Our brain has been built through evolution as a “belief machine”, a belief engine , according to Shermer’s expression. Once our beliefs are formed, we seek to reinforce them by confirming them in all sorts of ways to prove ourselves right. But, what is remarkable is that, on the one hand, our brain is the source of illusions about the universe and ourselves, and that, on the other hand, it is able to understand the functioning of the universe as well as its own process of understanding.


It will be necessary to wait several decades before science penetrates spiritualism. Already Allan Kardec, its founder, was against the use of scientific techniques, but also new tools such as photography, to prove that what he said was true, that spirits did indeed exist. It is his successor who will finally let science enter spiritualism, by developing the use of photography, radiography, sound recordings, temperature taking in rooms… All this with the aim of trying to prove that ghosts or spirits actually exist.

Except that, unfortunately, the more we use science, the more we fake the facts and the results. This really handicapped spiritualism, as it was practiced by a number of dishonest people. We were more into prestidigitation! There was perhaps a sincerity of belief, but in any case not of realization.

We leave indeed the classic imagination of the ghost with its ball at the foot, which would have died a bad death, in captivity. He was not accompanied by a priest, he is deprived of burial… This is the meaning of the ball and chain, the latter prevents him from rising towards paradise and keeps him on Earth among humans. It is also said that he is in a white sheet, but it is in fact his shroud, the linen in which he was wrapped, before being buried in secret, but not in consecrated ground.

This vision, inherited from Scotland, evolved in the 19th century . The ghost has changed in appearance. It is not necessarily visible, it manifests itself through flying tables, it communicates with ouijas or materializes with the help of mediums… Ghosts and spirits cultivate the art of metamorphosis.

Spiritism also appeared in a period when wars were increasingly violent, from the Civil War in the United States to the First World War… Can the latter also partly explain the success of Spiritism?

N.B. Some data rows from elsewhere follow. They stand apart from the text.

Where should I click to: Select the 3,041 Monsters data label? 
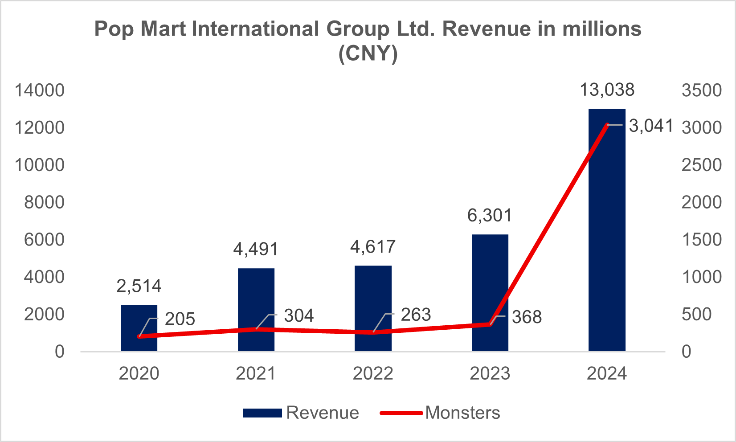(x=650, y=126)
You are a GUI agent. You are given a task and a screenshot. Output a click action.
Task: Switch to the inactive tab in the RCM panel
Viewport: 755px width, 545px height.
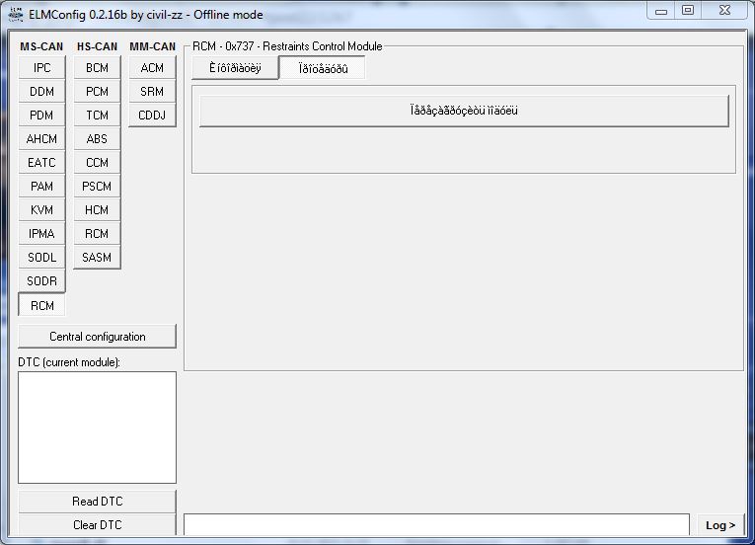tap(235, 68)
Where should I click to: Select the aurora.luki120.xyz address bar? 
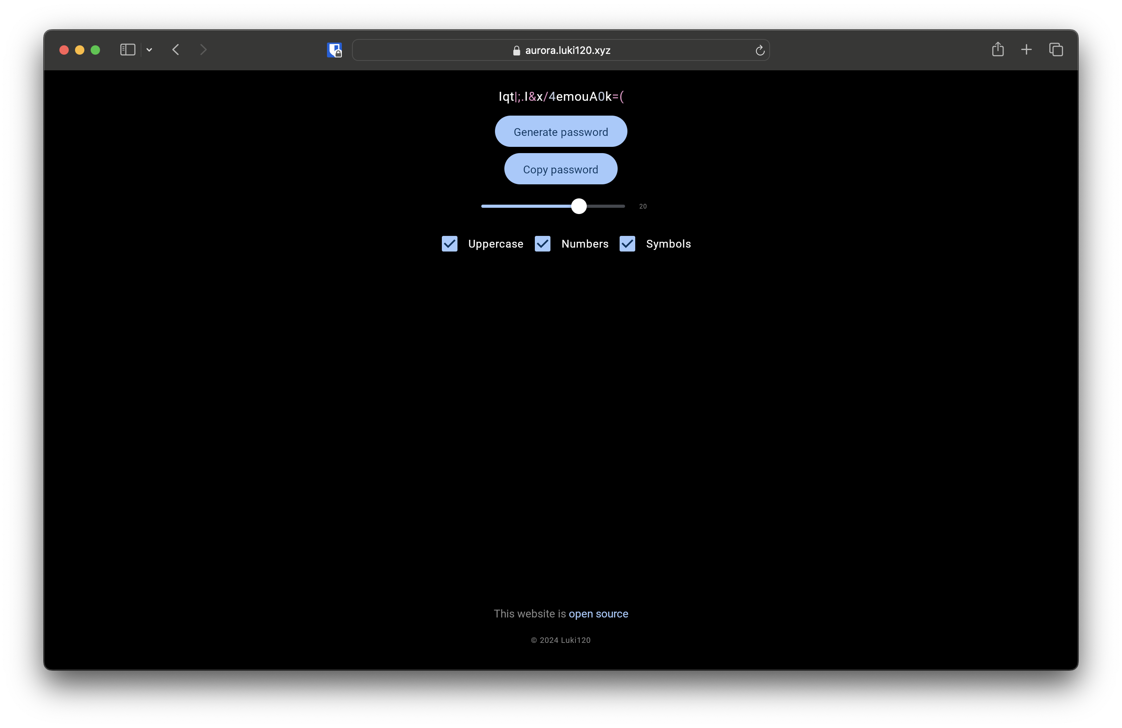(561, 49)
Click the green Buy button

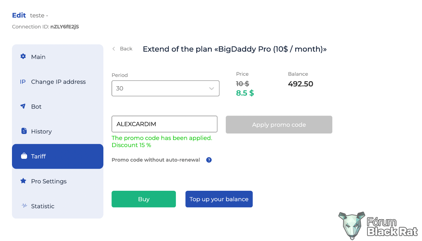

The Civil War really led to the creation of what was then called spiritualism. And the two world wars reinforced the number of practitioners. Spiritualism gains in vigor after every great crisis. We saw it again very recently, the Covid crisis has allowed a resurgence of spiritualism. We were unable to accompany our deceased at the time of their death and bury them decently. For many, spiritualism has been a tool to communicate with these dead, to say goodbye to them, to ask their forgiveness. It was a tool to begin this work of mourning.